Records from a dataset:
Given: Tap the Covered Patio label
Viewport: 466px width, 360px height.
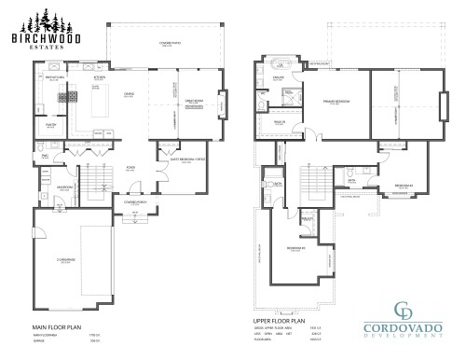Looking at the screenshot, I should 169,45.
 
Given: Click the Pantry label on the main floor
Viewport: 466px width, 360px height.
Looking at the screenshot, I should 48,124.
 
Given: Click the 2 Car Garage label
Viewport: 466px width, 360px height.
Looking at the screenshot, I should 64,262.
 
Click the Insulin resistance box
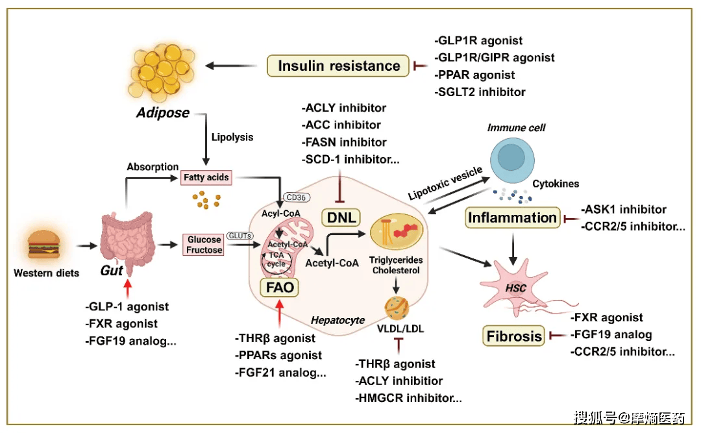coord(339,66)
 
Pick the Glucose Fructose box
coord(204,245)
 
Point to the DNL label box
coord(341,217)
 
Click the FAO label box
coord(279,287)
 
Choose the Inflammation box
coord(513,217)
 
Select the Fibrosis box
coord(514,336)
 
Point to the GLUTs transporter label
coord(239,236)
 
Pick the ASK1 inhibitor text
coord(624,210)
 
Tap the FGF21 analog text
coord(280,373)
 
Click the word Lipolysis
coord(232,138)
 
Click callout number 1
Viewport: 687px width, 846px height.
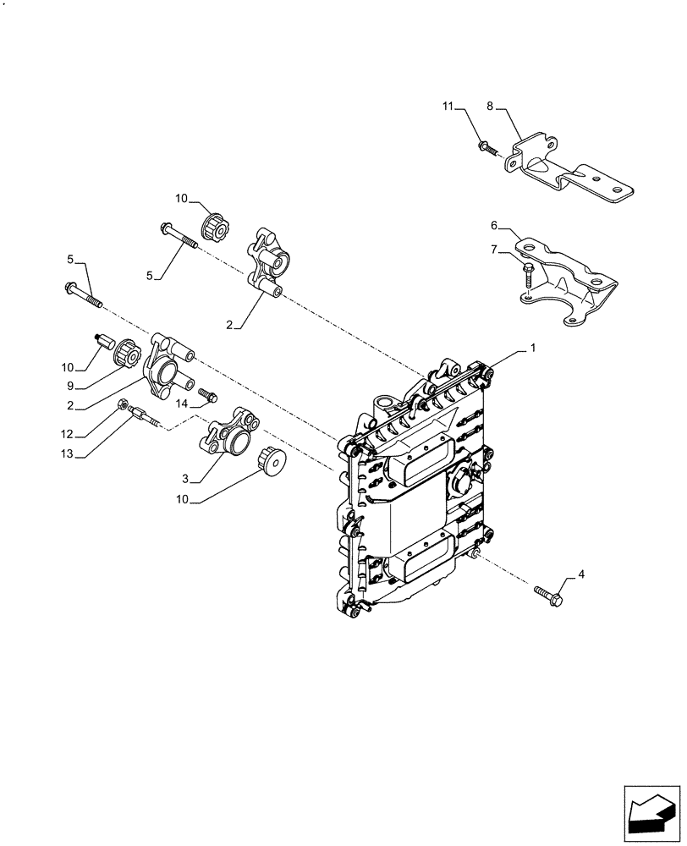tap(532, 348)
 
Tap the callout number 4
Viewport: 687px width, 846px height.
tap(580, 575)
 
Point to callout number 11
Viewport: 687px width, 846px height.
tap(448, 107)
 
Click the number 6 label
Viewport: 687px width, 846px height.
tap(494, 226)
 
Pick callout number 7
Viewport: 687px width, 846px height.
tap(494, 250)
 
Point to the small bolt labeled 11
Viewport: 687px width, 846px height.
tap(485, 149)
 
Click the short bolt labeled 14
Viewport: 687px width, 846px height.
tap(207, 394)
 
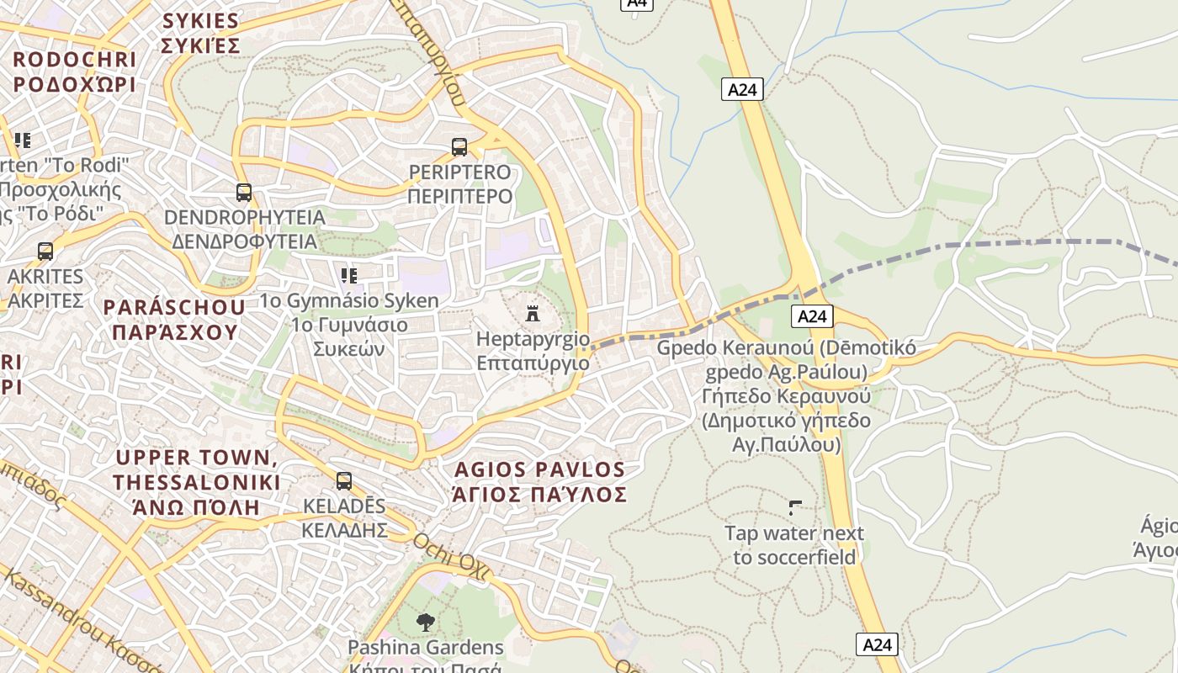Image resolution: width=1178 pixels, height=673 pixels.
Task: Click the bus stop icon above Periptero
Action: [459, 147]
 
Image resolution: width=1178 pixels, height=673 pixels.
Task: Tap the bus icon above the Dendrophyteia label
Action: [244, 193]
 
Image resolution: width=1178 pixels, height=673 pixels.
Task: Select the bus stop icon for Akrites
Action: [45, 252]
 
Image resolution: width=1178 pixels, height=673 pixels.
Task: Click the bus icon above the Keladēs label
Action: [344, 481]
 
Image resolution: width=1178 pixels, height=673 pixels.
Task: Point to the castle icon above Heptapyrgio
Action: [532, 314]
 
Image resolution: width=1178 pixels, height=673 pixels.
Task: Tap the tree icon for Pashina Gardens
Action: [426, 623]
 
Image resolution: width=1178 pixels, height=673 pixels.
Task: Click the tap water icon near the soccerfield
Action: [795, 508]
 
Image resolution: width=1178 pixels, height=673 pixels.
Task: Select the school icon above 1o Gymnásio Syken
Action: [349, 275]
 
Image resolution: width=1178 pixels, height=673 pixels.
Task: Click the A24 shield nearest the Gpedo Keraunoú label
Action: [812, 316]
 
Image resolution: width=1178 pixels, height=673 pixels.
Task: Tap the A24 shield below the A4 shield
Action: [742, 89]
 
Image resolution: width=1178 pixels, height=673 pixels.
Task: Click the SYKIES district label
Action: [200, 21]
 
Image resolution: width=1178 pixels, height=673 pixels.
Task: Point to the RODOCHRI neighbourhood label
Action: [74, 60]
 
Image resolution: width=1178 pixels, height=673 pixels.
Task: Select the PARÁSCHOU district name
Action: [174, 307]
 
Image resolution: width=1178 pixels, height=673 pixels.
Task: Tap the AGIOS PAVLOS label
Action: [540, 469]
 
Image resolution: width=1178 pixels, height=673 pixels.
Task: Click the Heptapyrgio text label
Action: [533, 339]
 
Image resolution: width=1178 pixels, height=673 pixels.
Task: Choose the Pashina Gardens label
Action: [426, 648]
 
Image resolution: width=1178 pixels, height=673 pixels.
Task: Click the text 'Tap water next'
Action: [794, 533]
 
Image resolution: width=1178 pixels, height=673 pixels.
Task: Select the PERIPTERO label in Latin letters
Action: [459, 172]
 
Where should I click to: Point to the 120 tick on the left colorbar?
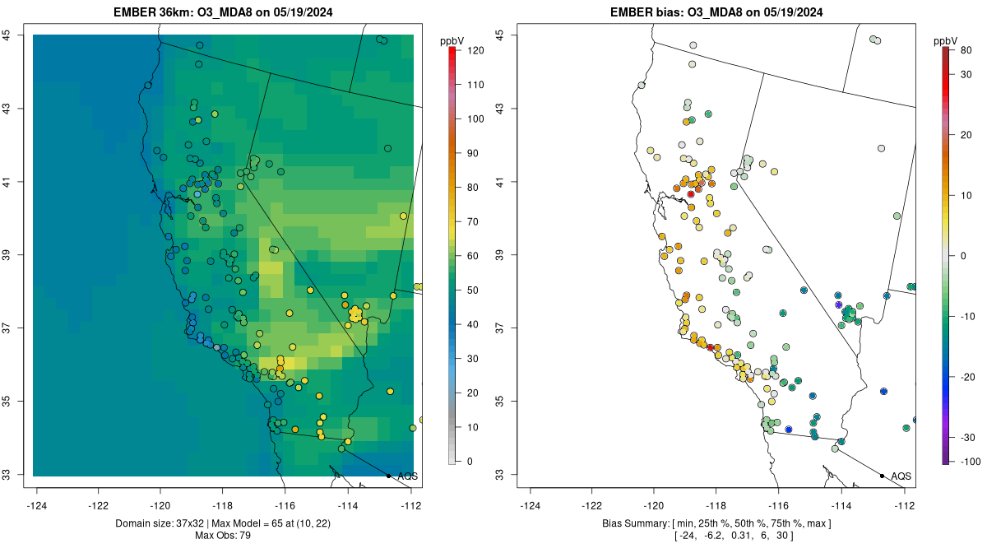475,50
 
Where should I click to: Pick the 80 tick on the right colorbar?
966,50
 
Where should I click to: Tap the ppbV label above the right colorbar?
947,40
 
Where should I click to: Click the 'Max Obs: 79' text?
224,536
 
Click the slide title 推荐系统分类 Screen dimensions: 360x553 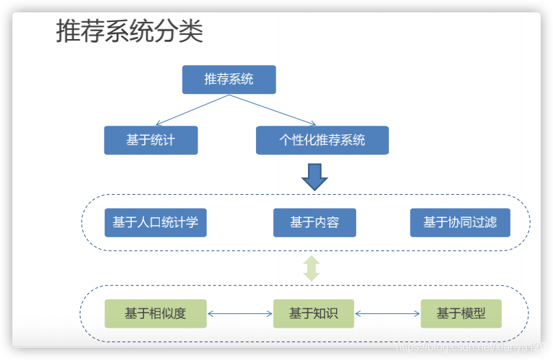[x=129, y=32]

#### [EXERCISE PROMPT]
Render the records as a JSON list of strings, one string per line, from the line containing "Click the short bolt labeled 14" through the line containing "Action: [459, 147]", and skip any blank lines. Leave the pictures out of the answer.

#### [COMPLETED TASK]
[
  "Click the short bolt labeled 14",
  "Viewport: 687px width, 846px height.",
  "tap(207, 394)",
  "Image resolution: width=1178 pixels, height=673 pixels.",
  "Task: Click the bus stop icon above Periptero",
  "Action: [459, 147]"
]